Baseando-se nos princípios de igualdade e liberdade? Qual base? Da maquilhagem da Claudia Schiffer ou da Ângela Merkel? Não dá, os transmontanos não compreendem os folhetos de instruções e mesmo em Coimbra só o Doutor (haja respeito!) Vital Moreira os deve entender, depois de meia dúzia de idas à biblioteca Sanjoanina, com a cabra silenciada para permitir a concentração dos neurónios e o fortalecimento dos perónios. Princípios? Os meus, ignorante e ileterato? Ou os dos patriotas Oliveira e Costa que criou um banco e Passos Coelho que o vendeu, tendo de pagar milhões a quem o comprou?

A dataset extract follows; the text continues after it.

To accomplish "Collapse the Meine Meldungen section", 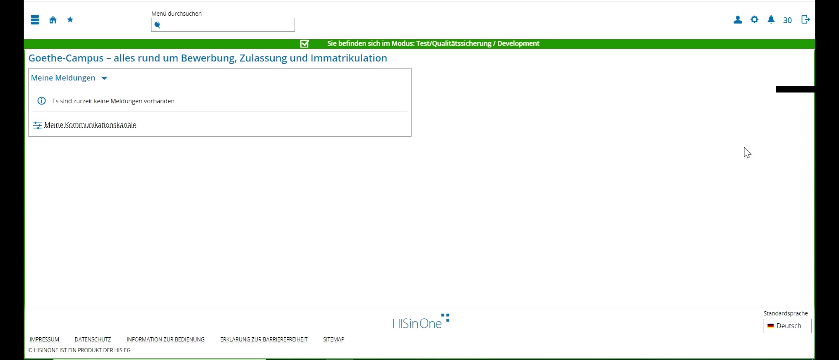I will pos(104,78).
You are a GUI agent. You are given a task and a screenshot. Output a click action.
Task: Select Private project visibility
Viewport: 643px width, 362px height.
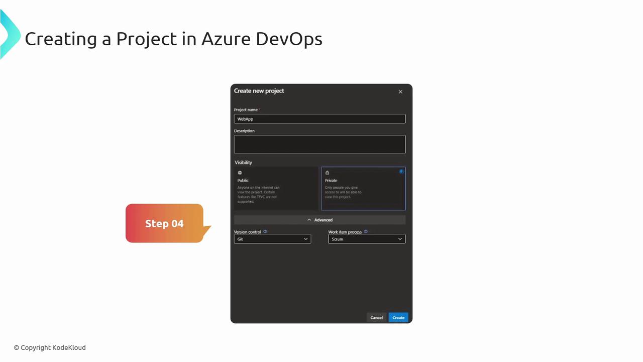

Igualdade? Mas que igualdade? Sendo todos ricos, em casa do senhor (haja respeito!) Américo Amorim quem tem pirilau é ele. E quando a flacidez é excessiva manda à farmácia, encomenda comprimidos azuis (questão de clubite!) e puxa dos galões (galões, escrevi bem!). As filhas, presume-se, têm uma “pombinha” cada uma e pensa-se que não são compinchas do senhor Castelo Branco nos serões culturais que este promove. Em pelota, para mais rápida assimilação.
Liberdade? Desculpem, “... da-se”. Para terem ensino gratuito e pagarem propinas? Fazerem exames ao domingo quando os sinos das igrejas chamam para a missa? Beneficiarem de um sistema de saúde gratuito e pagarem taxas moderadoras? Poderem esperar pela morte sentados num dos bancos do largo, enquanto aguardam pela cirurgia da circuncisão? E deixarem por herança o custo das tábuas de pinho do caixão e os serviços apressados do cangalheiro?
O dia um de abril vem sendo, desde há muito, celebrado como o dia das mentiras. A tradição deve vir de muito longe e hoje deixou de fazer o mínimo sentido. Aparentemente seria um dia em que se poderia mentir livremente, sem vergonha e sem recriminação, pública ou privada. Mentir no dia um de abril era politicamente correto, socialmente recomendável, religiosamente perdoado. Nem Eça, que eu tenha conhecimento, alguma vez gastou aparo e tinta com o assunto. O cozido à portuguesa, no barracão de José Estevão, era definitivamente mais importante e mais patriótico.
Hoje, um de abril é sempre que um político quiser. Seja ele presidente, primeiro ministro, ministro ou ajudante, presidente de câmara, Fátima Felgueiras ou Isaltino Morais, governante das ilhas ou Alberto João. É confrangedor ouvir Passos Coelho, com o ar solene de um palhaço de circo, anunciar a liberalização dos despedimentos a pretexto de criar emprego. Na linha filosófica alinhavada por Manuel Carrilho e José Lello, de quanto mais porrada me deres mais eu gosto da tua filha. O país não é nem impostor nem hipócrita, é apenas um pedaço de terra, abandonado ao pousio e entregue à tutela de amanuenses com o diploma do 2º. Grau.
Qualquer falhado sacristão de Miranda do Douro chega às cadeiras de São Bento, enriquece sem causa e viaja para o Brasil para tomar um café np Rio de Janeiro. Com maior facilidade do que ir ao cinema a Bragança viaja para o oriente no dia seguinte, apenas porque alguém lhe disse que Pessoa – o do flagrante de litro! – dedicara ao assunto alguns quatro versos e sete pensamentos. Mais longo e difícil é o caminho para a penitenciária de Lisboa onde o erário público o alimenta e lhe paga as faxinas. Mais facilmente viajou o inocente Vale e Azevedo do estádio da Luz para Londres onde se debate com os problemas de condução pela esquerda, ele que é dextro. Para além de vigarista, uma ocupação acima de qualquer suspeita e de qualquer lei.
Não sendo proíbido, há até quem tenha nascido a um de Abril, como se alguém pudesse levar isso a sério. Quem nasce num dia destes já vem com o curso tirado. Licenciatura em engenharia civil e mestrado em filosofia, pelos cafés de Montmartre. Que o diga alguém que hoje, algures, faz 53 anos e, no único assomo de consciência que teve até hoje disse tudo de si em duas palavras: “não presto”. E é que não prestas mesmo. Para nada. Como a banca, os seguros, as gasolineiras e os governos. Entre outros! Como o país, que de certeza faz também anos a um de abril.